Novel antimalarial aminoquinolines: heme binding and effects on normal or Plasmodium falciparum-parasitized human erythrocytes.

Two new quinolizidinyl-alkyl derivatives of 7-chloro-4-aminoquinoline, named AM-1 and AP4b, which are highly effective in vitro against both the D10 (chloroquine [CQ] susceptible) and W2 (CQ resistant) strains of Plasmodium falciparum and in vivo in the rodent malaria model, have been studied for their ability to bind to and be internalized by normal or parasitized human red blood cells (RBC) and for their effects on RBC membrane stability. In addition, an analysis of the heme binding properties of these compounds and of their ability to inhibit beta-hematin formation in vitro has been performed. Binding of AM1 or AP4b to RBC is rapid, dose dependent, and linearly related to RBC density. Their accumulation in parasitized RBC (pRBC) is increased twofold compared to levels in normal RBC. Binding of AM1 or AP4b to both normal and pRBC is higher than that of CQ, in agreement with the lower pKa and higher lipophilicity of the compounds. AM1 or AP4b is not hemolytic per se and is less hemolytic than CQ when hemolysis is accelerated (induced) by hematin. Moreover, AM-1 and AP4b bind heme with a stoichiometry of interaction similar to that of CQ (about 1:1.7) but with a lower affinity. They both inhibit dose dependently the formation of beta-hematin in vitro with a 50% inhibitory concentration comparable to that of CQ. Taken together, these results suggest that the antimalarial activity of AM1 or AP4b is likely due to inhibition of hemozoin formation and that the efficacy of these compounds against the CQ-resistant strains can be ascribed to their hydrophobicity and capacity to accumulate in the vacuolar lipid (elevated lipid accumulation ratios).

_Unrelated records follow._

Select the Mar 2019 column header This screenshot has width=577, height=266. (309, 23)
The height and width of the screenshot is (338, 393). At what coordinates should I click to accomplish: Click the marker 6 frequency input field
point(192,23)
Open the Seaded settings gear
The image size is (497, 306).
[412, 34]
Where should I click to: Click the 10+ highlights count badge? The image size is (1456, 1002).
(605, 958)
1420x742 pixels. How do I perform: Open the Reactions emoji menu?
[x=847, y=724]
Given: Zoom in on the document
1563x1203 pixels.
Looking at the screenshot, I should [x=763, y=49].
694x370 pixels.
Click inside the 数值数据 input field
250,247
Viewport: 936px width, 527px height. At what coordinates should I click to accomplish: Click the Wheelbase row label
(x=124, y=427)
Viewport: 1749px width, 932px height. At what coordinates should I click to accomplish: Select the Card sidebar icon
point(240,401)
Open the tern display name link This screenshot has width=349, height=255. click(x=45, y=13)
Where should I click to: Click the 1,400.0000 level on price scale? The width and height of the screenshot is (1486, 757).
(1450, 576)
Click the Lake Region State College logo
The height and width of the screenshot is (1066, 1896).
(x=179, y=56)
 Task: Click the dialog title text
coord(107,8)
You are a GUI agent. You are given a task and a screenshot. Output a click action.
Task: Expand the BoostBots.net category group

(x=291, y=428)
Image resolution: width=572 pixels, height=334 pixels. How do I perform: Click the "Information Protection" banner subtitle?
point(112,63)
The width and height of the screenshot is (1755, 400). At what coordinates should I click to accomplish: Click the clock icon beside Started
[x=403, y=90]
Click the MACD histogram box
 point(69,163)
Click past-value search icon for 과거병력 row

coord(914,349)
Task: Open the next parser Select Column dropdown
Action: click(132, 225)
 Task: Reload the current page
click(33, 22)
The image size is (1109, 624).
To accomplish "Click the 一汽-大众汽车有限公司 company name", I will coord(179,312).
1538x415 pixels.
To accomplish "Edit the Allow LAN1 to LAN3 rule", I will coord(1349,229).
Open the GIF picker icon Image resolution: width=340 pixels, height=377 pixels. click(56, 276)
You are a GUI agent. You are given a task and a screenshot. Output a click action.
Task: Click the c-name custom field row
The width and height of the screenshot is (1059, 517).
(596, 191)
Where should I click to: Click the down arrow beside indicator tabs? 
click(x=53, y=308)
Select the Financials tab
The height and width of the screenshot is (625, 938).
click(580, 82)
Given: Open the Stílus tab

Antimalarial activity of novel pyrrolizidinyl derivatives of 4-aminoquinoline.

Two pyrrolizidinylalkyl derivatives of 4-amino-7-chloroquinoline (MG2 and MG3) were prepared and tested in vitro against CQ-sensitive and CQ-resistant strains of Plasmodium falciparum and in vivo in a Plasmodium berghei mouse model of infection. Both compounds exhibited excellent activity in all tests and low toxicity against mammalian cells. Preliminary studies of the acute toxicity and of the metabolism of the most active compound MG3 indicate a promising profile as a new antimalarial drug candidate.

Novel amodiaquine congeners as potent antimalarial agents.

To develop new classes of antimalarial agents, the possibility of replacing the phenolic ring of amodiaquine, tebuquine, and isoquine with other aromatic nuclei was investigated. Within a first set of pyrrole analogues, several compounds displayed high activity against both D10 (CQ-S) and W-2 (CQ-R) strains of Plasmodium falciparum. The isoquine structure was also modified by replacing the diethylamino group with more metabolically stable bicyclic moieties and by replacing the aromatic hydroxyl function with a chlorine atom. Among these compounds, two quinolizidinylmethylamino derivatives (6f and 7f) displayed high activity against both CQ-S and CQ-R strains.